Compute allele frequencies for a VCF genotype matrix (variant x samples). Chromosome and position may be included in the data.

Usage

calc_af(gt, variant_id_col = "variant_id", chrom_col = NULL, pos_col = NULL)

Arguments

gt

A matrix or data frame of variants x samples with chromosome and position meta data for each variant.

variant_id_col, chrom_col, pos_col

A character value specifying the column names of variant IDs, chromosome, and positions in gt.

Value

A data frame of variants with their reference and alternate allele frequencies.

Examples

# \donttest{
# example code
library(panGenomeBreedr)

# Define tempdir
path <- tempdir()

# Mini SQLite database
mini_db <-  system.file("extdata", "mini_sorghum_variant_vcf.db.gz",
                     package = "panGenomeBreedr",
                     mustWork = TRUE)

# Path to SQLite databases: INDEL and SNP
mini_db_path <- file.path(path, 'mini_sorghum_variant_vcf.db')

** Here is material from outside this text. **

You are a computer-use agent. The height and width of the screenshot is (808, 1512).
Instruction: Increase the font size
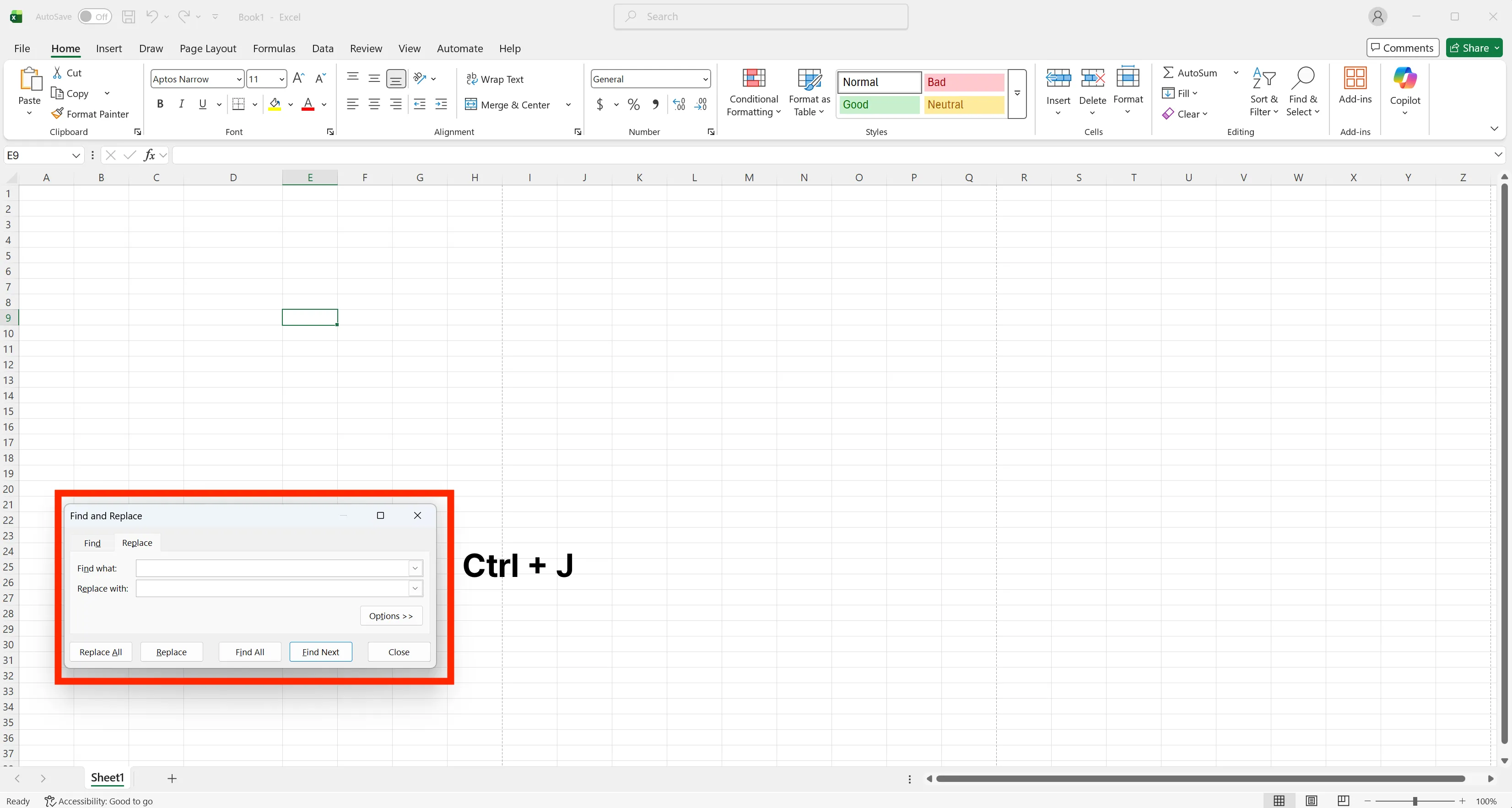click(297, 78)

# Unzip compressed mini database and save in tempdir
R.utils::gunzip(mini_db,
               destname = mini_db_path,
               remove = FALSE)

# Extract variants within a candidate gene and their calculate allele
# frequencies
variant_region <- query_db(db_path = mini_db_path,
                              chrom = "Chr05",
                              start = 75104537,
                              end = 75106403,
                              table_name = "genotypes",
                              gene_name = "Sobic.005G213600") |>
calc_af(variant_id_col = 'variant_id',
       chrom_col = 'chrom',
       pos_col = 'pos')

# Clean tempdir
contents <- list.files(tempdir(),
                             full.names = TRUE,
                             recursive = TRUE,
                             all.files = TRUE,
                             include.dirs = TRUE)
unlink(contents, recursive = TRUE, force = TRUE)
# }